The effect of the plan will be to create a new public square.

Oxford University Library Services has engaged architects Wilkinson Eyre to produce plans that will make the building accessible to the public, with a café and exhibition space on the ground floor inside.

The acting deputy director of OULS, David Perrow, said: "We have been working in close co-operation with the Oxford Preservation Trust. The aim is to make the university less remote to the public."

The building, opened by King George VI in 1940, does not meet modern fire safety regulations and must, therefore, be totally revamped. The New Bodleian will house the university's special collections, consisting in the main of books printed before 1800. OULS estates projects officer Toby Kertley described the present state of Broad Street outside the building as "awful for a major heritage site".

But he said that the new plan did not include an al fresco pavement café outside the building, as originally envisaged by Kim Wilkie Associates in 'Broad Street, A Plan' produced in 2004.

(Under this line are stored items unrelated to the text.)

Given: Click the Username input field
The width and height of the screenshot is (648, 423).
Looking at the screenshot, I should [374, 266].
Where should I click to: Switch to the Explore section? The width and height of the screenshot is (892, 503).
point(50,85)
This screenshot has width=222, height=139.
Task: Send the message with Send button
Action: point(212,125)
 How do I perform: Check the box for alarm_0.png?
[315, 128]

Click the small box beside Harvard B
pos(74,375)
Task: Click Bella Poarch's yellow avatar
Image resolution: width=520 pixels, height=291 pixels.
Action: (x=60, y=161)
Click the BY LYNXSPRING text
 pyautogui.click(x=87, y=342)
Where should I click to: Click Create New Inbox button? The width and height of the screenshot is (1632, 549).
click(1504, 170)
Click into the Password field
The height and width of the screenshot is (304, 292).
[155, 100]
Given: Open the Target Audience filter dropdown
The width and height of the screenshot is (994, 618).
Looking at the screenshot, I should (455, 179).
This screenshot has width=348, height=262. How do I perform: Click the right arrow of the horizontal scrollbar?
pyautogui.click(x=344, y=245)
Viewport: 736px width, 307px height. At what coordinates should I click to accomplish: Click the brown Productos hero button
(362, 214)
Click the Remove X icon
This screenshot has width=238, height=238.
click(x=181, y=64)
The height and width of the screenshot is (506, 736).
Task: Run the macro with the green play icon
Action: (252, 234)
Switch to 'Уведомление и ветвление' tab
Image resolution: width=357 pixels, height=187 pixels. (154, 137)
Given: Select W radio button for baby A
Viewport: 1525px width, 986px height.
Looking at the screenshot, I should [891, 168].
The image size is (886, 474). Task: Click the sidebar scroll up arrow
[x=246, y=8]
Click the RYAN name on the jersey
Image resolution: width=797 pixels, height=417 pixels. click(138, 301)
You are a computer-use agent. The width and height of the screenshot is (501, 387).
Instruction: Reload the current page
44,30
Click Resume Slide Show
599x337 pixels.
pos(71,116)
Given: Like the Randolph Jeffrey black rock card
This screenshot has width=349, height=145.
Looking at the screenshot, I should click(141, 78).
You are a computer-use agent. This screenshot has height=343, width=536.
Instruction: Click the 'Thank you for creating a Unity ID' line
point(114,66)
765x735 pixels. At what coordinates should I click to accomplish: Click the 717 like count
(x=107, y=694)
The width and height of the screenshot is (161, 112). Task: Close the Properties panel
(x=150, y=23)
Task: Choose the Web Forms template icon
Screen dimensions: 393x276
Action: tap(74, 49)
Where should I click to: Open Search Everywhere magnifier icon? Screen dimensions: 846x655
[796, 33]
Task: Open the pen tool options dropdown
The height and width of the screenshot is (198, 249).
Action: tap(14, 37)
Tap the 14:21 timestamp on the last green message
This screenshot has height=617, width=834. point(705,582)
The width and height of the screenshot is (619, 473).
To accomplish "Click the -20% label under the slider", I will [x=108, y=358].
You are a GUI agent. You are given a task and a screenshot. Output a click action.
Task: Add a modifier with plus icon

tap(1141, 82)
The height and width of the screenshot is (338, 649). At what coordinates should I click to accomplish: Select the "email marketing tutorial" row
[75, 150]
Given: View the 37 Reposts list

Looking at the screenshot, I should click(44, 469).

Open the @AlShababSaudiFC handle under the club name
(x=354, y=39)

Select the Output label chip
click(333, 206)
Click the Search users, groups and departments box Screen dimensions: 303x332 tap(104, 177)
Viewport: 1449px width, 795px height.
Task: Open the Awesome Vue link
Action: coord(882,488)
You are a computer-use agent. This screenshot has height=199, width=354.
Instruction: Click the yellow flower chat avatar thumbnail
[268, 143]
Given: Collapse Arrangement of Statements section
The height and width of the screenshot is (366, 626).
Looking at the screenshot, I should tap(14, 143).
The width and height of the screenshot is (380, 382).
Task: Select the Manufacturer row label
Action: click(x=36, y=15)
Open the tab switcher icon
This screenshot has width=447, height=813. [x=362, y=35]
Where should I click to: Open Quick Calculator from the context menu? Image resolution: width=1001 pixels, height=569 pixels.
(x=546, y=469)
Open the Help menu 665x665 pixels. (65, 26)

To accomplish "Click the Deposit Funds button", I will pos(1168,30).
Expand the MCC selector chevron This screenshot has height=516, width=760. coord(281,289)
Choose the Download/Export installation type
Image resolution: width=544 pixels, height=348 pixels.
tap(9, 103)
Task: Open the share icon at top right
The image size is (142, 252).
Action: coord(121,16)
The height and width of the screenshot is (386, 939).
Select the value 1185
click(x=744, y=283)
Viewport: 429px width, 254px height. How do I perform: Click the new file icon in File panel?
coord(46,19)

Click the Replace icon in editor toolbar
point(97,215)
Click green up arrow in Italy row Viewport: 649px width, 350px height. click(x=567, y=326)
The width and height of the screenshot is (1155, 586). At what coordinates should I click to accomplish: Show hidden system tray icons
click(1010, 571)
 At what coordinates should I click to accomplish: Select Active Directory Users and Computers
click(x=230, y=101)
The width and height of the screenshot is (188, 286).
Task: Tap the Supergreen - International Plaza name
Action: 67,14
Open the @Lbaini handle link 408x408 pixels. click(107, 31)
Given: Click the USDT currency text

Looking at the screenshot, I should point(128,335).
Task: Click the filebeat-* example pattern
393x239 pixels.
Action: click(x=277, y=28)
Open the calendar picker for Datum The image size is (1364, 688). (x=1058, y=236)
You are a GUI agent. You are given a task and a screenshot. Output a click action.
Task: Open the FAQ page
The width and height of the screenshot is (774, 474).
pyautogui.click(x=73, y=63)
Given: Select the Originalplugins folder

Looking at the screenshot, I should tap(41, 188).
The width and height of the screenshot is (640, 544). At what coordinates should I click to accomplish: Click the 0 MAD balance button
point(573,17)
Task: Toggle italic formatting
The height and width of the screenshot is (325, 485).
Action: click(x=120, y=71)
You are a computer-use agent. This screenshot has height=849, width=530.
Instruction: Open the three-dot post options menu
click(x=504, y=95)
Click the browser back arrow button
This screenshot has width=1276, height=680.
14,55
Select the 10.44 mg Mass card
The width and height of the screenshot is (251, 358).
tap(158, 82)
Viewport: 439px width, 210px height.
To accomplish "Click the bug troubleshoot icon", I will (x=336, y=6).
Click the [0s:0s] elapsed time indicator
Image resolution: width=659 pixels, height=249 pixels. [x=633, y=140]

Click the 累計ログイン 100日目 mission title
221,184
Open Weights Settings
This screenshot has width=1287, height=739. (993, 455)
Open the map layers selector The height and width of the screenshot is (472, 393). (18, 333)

Instead the apron of little-used land outside the building would be lowered to pavement level. Steps would lead up to a new front door. There would also be a ramp for disabled people. The overall effect would be the creation of a new public square.

At present the building has its front door round the corner in Parks Road.

Mr Kertley said: "The widened pavement and the steps would reflect the same arrangement on the other side of the road at the entrance to the Clarendon Building. The opening-up of what are now windows in the ground floor of the listed building will be the most obvious alteration."

OULS officials admit that the scheme could still change in detail, but if the plans get the green light from the University's governing body, Congregation, and from planners, work will start in 2010, with a finishing date of 2013.

Mr Perrow said: "It has still not been approved. But what is clear, in view of the fire safety report, is that things cannot stay as they are."

He added that fundraising was continuing and that The New Bodleian scheme was part of a £120m plan to bring Oxford University's libraries into the 21st century. The university had promised to match pound for pound money raised.

There are now 11m books in Oxford University libraries, of which eight million are in the Bodleian.

But the sheer pressure of adding 200,000 volumes a year to the university's stacks, which means filling three miles of shelving annually, involves sending books for storage to places as far away as Cheshire.